:: DATA SUPPLIED
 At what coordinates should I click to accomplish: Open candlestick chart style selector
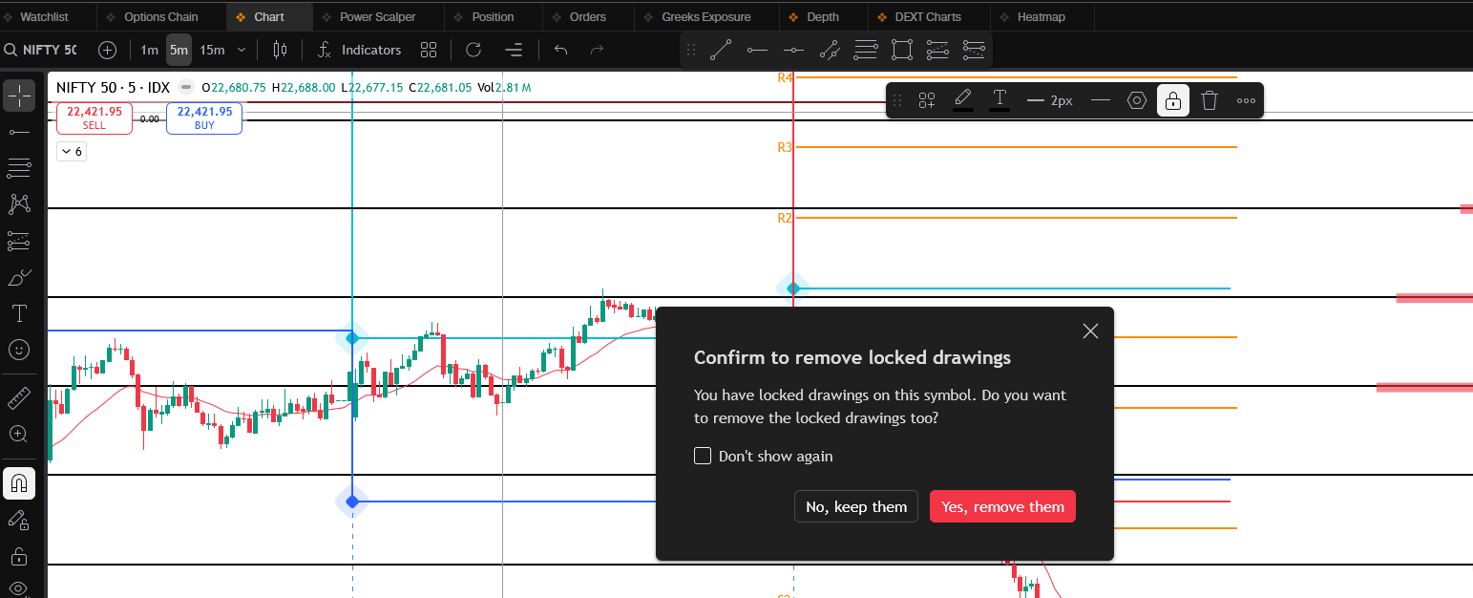(x=280, y=50)
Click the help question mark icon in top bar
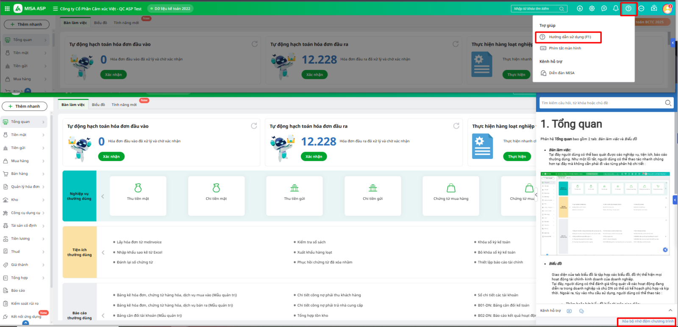This screenshot has width=678, height=327. pos(628,8)
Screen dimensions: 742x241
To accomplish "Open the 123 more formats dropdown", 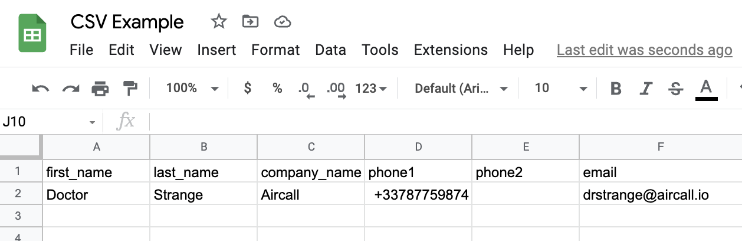I will [x=371, y=89].
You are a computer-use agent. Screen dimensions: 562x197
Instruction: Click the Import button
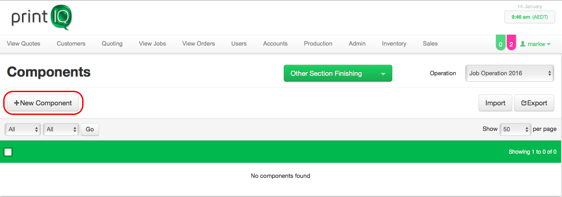tap(495, 103)
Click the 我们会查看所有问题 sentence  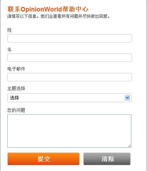point(75,16)
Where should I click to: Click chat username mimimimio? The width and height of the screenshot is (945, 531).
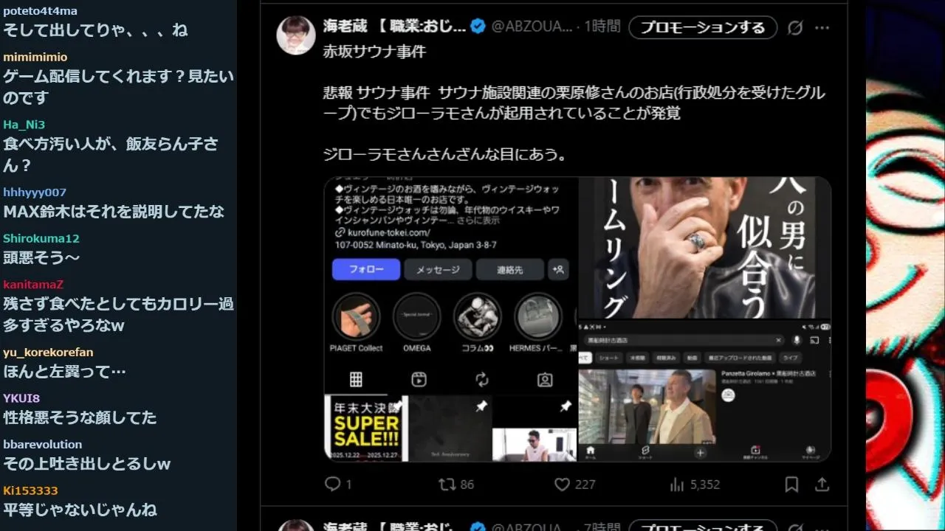(35, 57)
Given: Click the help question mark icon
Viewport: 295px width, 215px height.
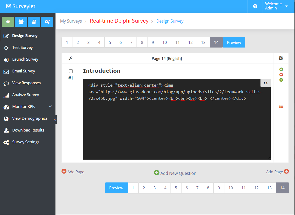Looking at the screenshot, I should click(255, 6).
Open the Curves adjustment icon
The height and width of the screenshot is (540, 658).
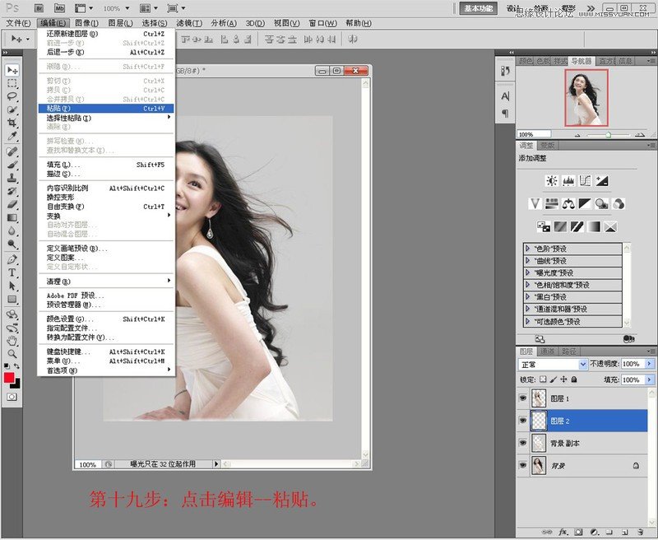pyautogui.click(x=583, y=180)
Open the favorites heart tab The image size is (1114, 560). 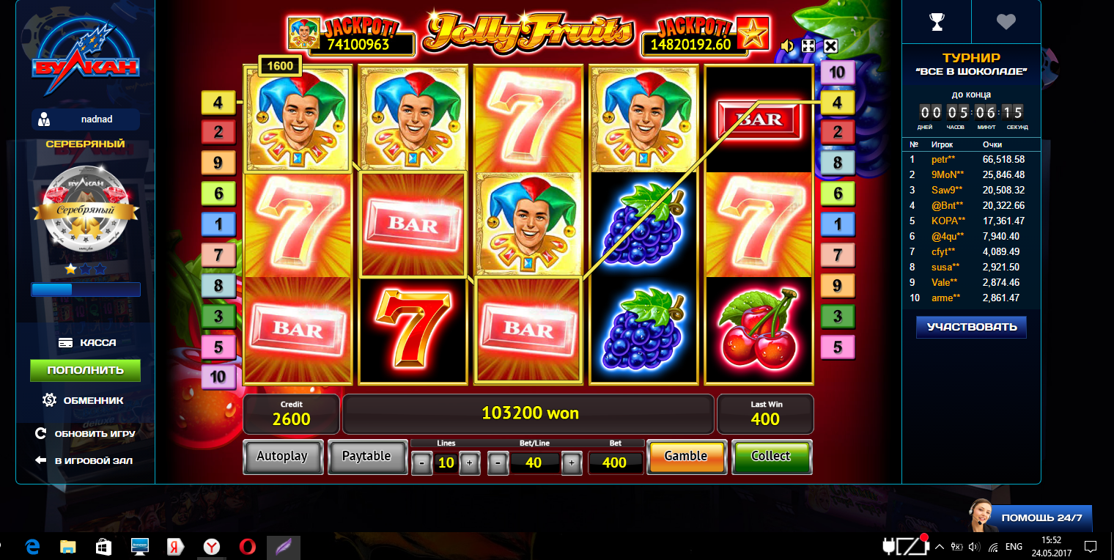(1006, 23)
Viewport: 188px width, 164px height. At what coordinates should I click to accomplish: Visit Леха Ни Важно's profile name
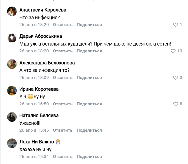37,142
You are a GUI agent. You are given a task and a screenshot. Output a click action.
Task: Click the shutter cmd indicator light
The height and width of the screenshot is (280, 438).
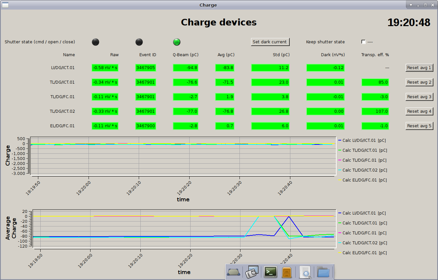(95, 42)
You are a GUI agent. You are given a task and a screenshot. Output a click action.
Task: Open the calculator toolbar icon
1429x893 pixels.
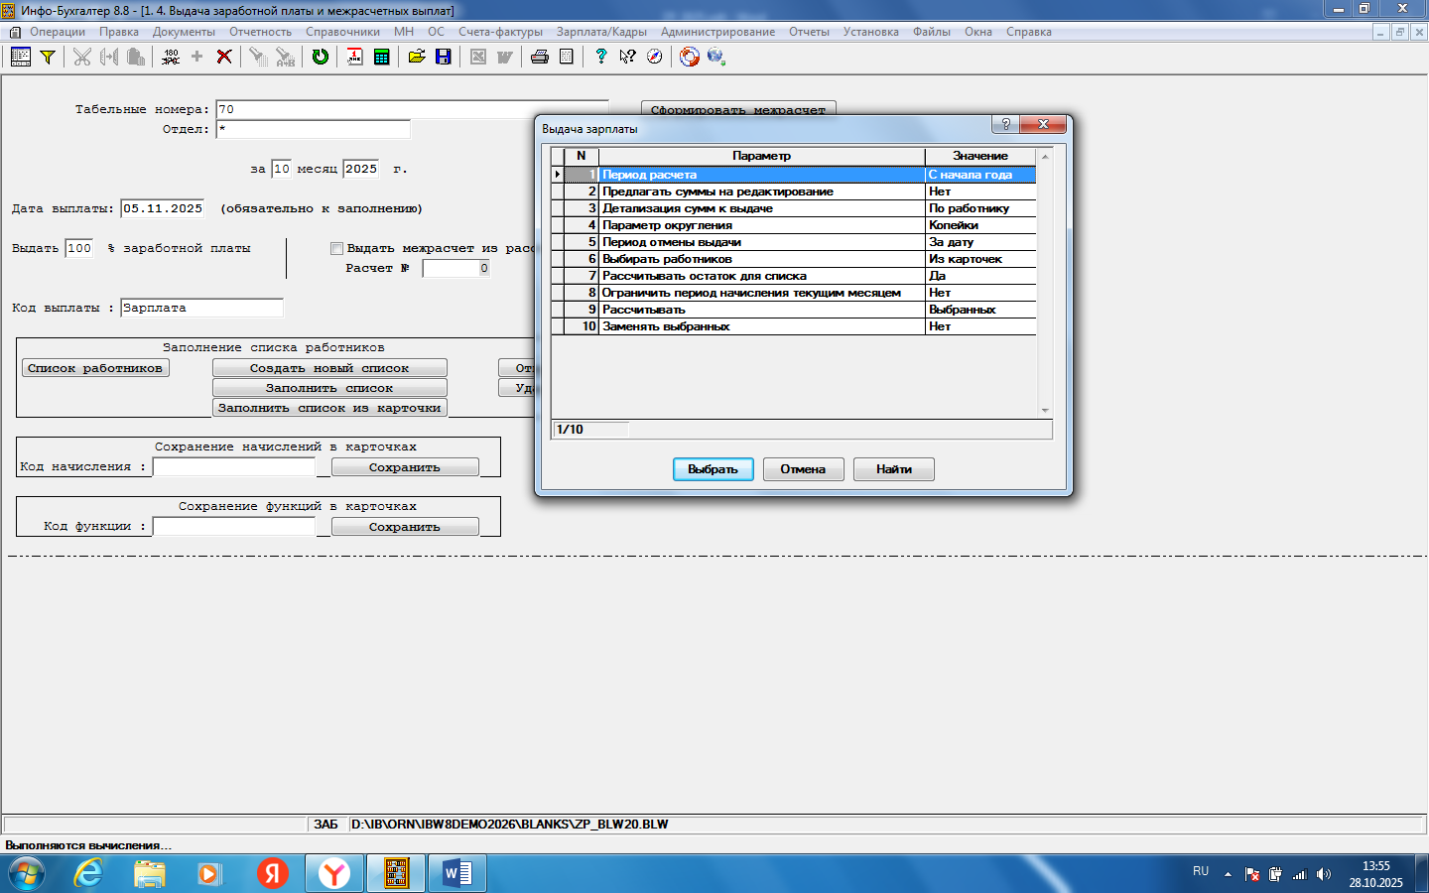(x=381, y=57)
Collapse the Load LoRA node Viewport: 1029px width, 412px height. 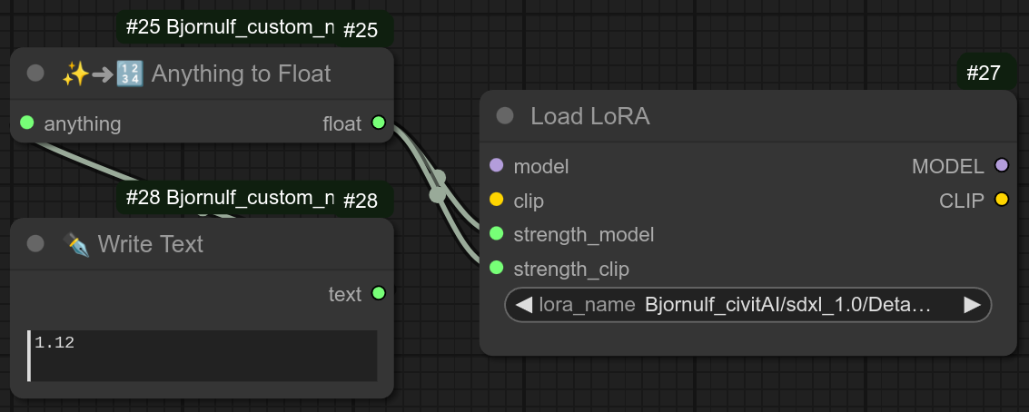[505, 116]
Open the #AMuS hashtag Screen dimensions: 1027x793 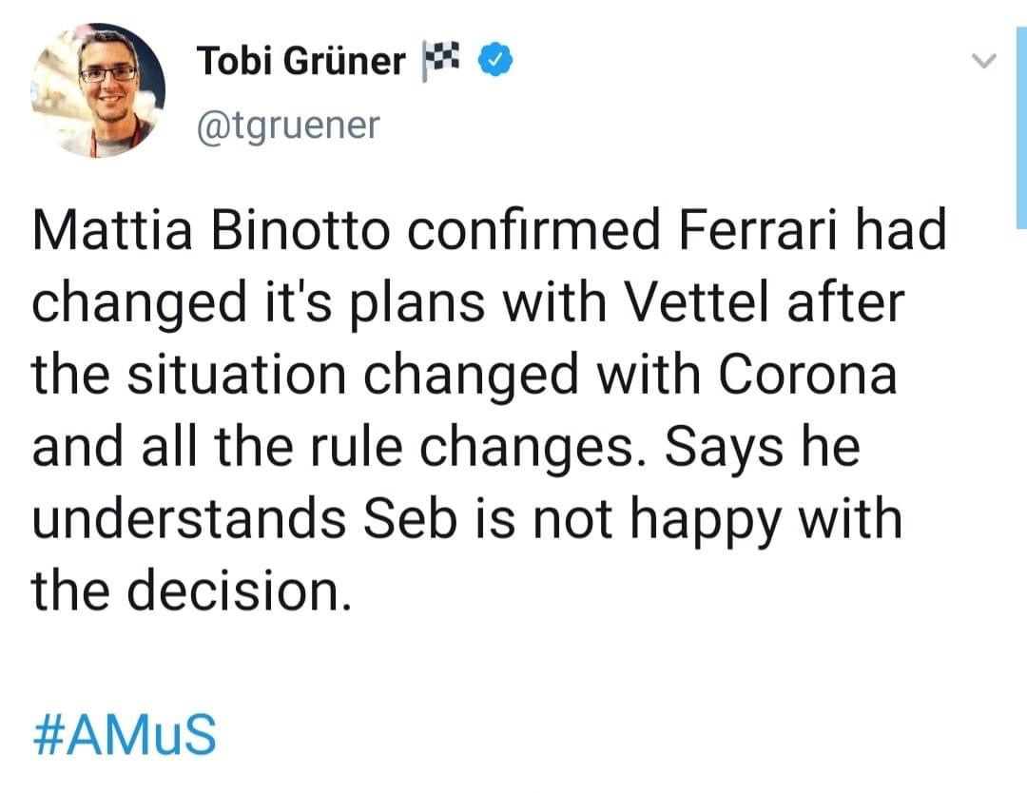click(x=125, y=734)
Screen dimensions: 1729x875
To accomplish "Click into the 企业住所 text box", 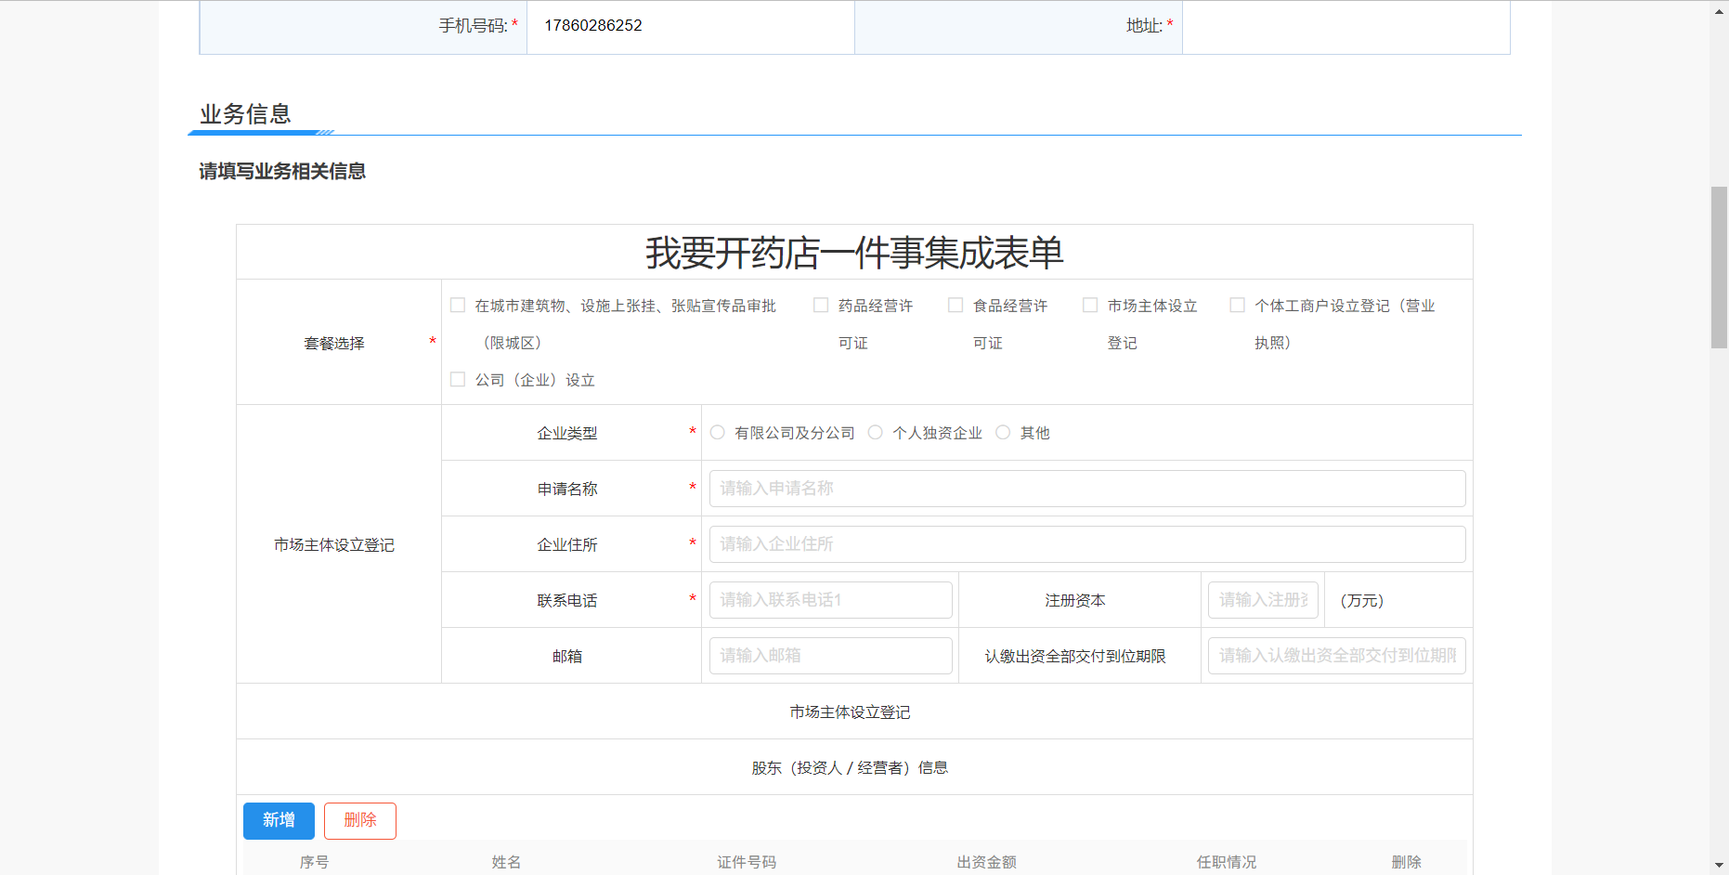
::::
§ **EXERCISE**:
Go to the line with "Screen dimensions: 1729x875" in the entries above. Reproduce that line and each one after it to the end, exactly and without the pictures.

§ **EXERCISE OUTPUT**:
Screen dimensions: 1729x875
To accomplish "Click into the 企业住所 text box", 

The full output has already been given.